Adam Cole defended the ROH championship against Kevin Steen in the main event. A slugfest kicked proceedings off. Steen got the better of that, naturally. They spilled outside the ring where Steen remained in control, smashing the champ into turnbuckles and guard rails. Eventually Cole managed to take the advantage, super kicking Steen's knee and following up with a kneeDT, smacks into the ring apron and knee-centric submission holds. Cole even busted out Bret Hart's hanging figure four. Considering they were in Canada the use of the move didn't get as much heat as I would have expected. Maybe the fans no longer associate the move with hit man.

Steen gave Cole apron bombs on every side of the ring then rolled him into the ring and hit a Swanton bomb for a close two count. Cole escaped an F5 into a Death Valley neck breaker. Steen avoided a top rope hurricanrana and hit a fisherman buster for a two count which got a loud reaction. The champ avoided a cannonball. His package piledriver attempt didn't work because of his weakened knee, allowing Cole to spin out and apply a figure four leg lock. Steen flipped over to force a break. Moments later he hit a pop up power bomb on Cole and applied a Sharpshooter. It wasn't on for long but it get one of the loudest reactions of the night. That's one move Canadian fans do react for.

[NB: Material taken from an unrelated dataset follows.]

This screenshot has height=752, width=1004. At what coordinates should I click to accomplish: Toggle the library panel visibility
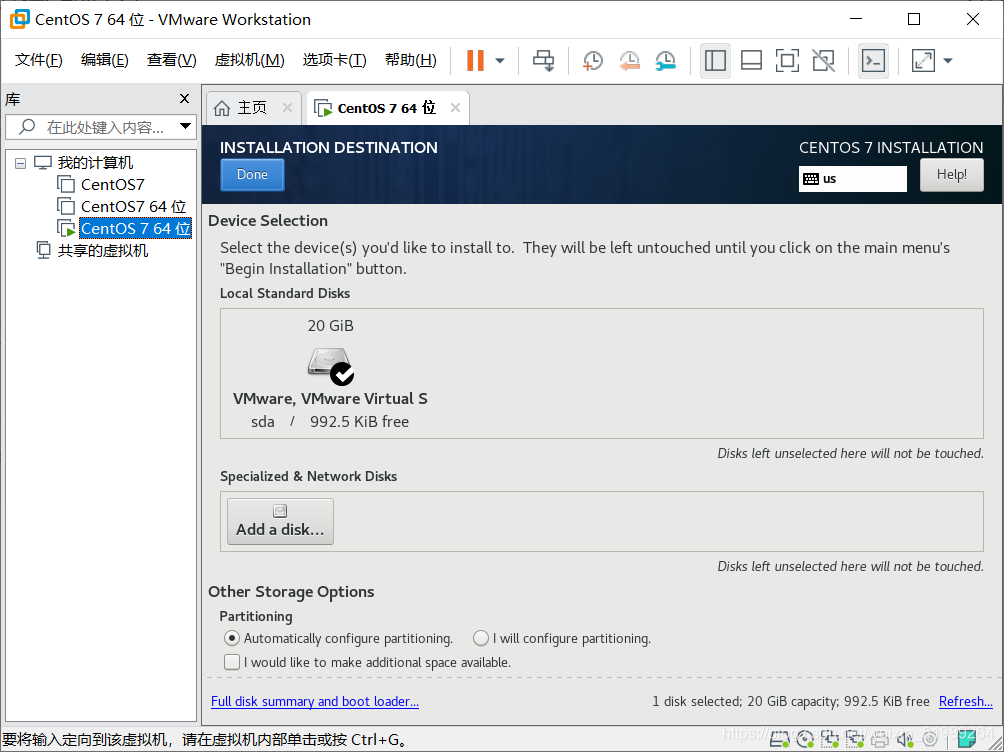pos(715,60)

Steen nailed a sleeper suplex for two. Bennett showed up to try and aid his pal Cole but was swiftly eliminated by a package piledriver. Cole super kicked the challenger in the back of the head and gave him a Florida Quay for a convincing two. He was once again in the Sharpshooter shortly afterwards, this time getting a break using the ropes. A boot to the head floored Steen, giving Cole time to climb to the top rope. That proved a bad decision: Steen dropped him with El Generico's top rope brainbuster for the false finish of the night.

Cole got a small package for two. Steen went for a package piledriver but Cole rolled off his shoulders and thumped him with a super kick. That got him the three count and kept him the title.

Global Wars can’t be considered anything but a success. I don’t know how many people watched online but it was the fastest ticket sell-out in ROH history. That indicates that there was plenty of interest in the event, which should have resulted in big business on Ustream. In the ring it was a great show. I’ve mentioned that several of the matches were shorter than expected but that ended up a good thing: Ring of Honor matches tend towards the too long over the too short. It was (quite literally) a nice change of pace. The quality of the matches never dipped below good and there were three matches I wouldn’t be surprised to see crop up on many match of 2014 lists come December (the junior heavyweight tag match, Styles and Anderson v Okada and Gedo, and the ROH championship main event). I’m eagerly looking forward to War of the Worlds, and any future collaborations the two leagues care to throw our way.